Parents should be taught to prevent accidental ingestion at home by storing ethanol-containing liquids out of the reach of children and by disposing of unfinished alcoholic beverages.

Educating adolescents about alcohol abuse has proved challenging. Few data indicate that educational programs to control drinking among adolescents are effective. However, the parents or pediatrician should still educate the patient about the dangers of alcohol consumption, including fetal alcohol syndrome from drinking during pregnancy.

The use of 12-step programs for recovery from alcohol use disorder is not as well studied in adolescents as in adults. Nevertheless, existing research has shown that adolescents may benefit from participation in 12-step groups, and there are 12-step groups specifically designed for young people.
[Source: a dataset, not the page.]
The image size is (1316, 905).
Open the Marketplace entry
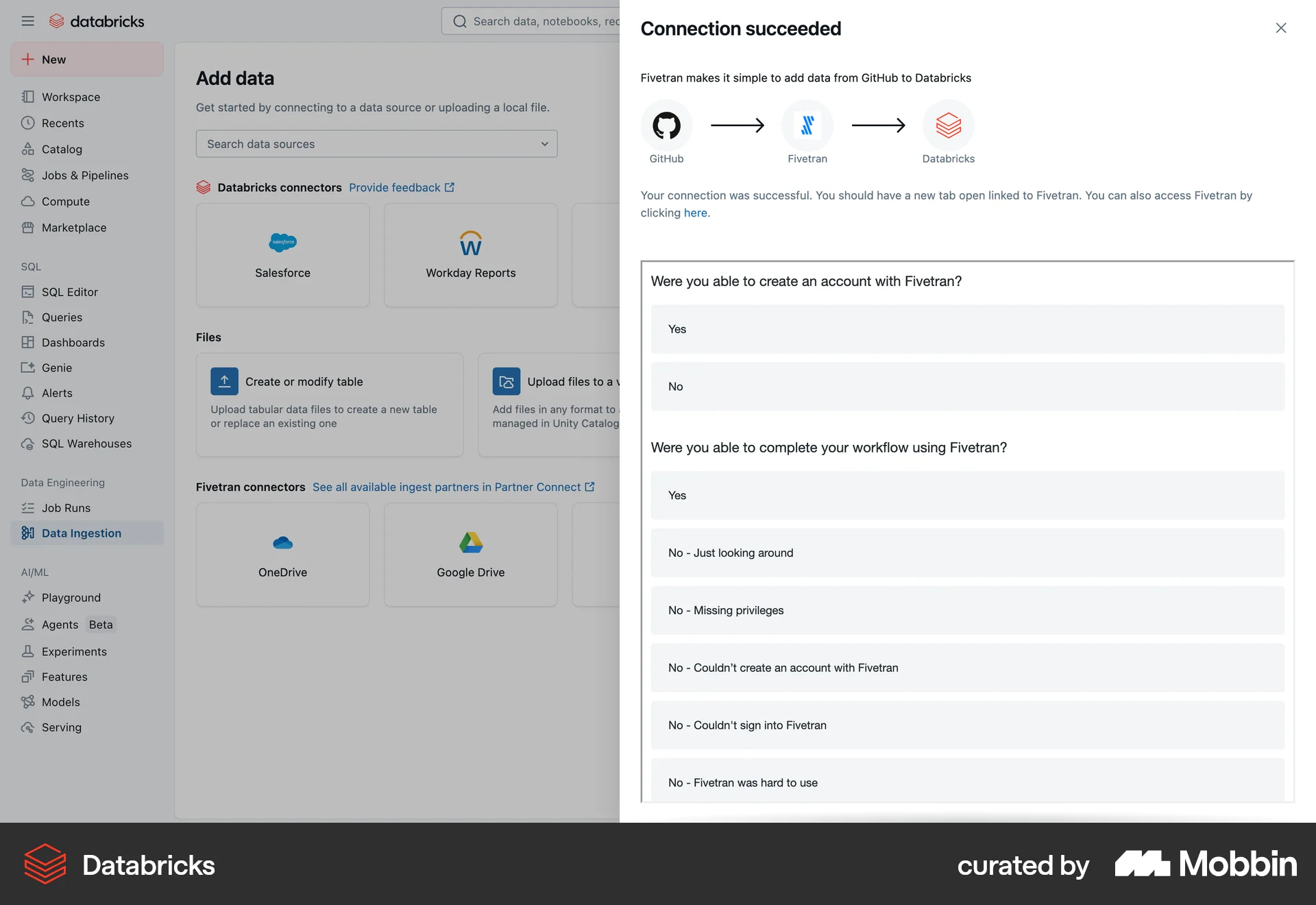73,228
Potential barriers to the success of 12-step programs in adolescents include low recognition of their use problem (as adolescents typically have shorter history of substance use than adults and have experienced fewer consequences of it) and certain developmental characteristics of adolescence (limited insight, limit testing, need for autonomy). [14]

Only one half of adolescent alcohol and drug users comply with directives to attend aftercare or 12-step program meetings. However, approximately one third of those who do not attend such meetings have used other methods to minimize or eliminate their drinking, using their own methods; exactly what these methods are has not been well studied. This is an area that may benefit from further study in order to design more effective treatment programs. [15]

The National Institute on Alcohol Abuse and Alcoholism provides a range of printed and online material for professional and patient education regarding youth alcohol use.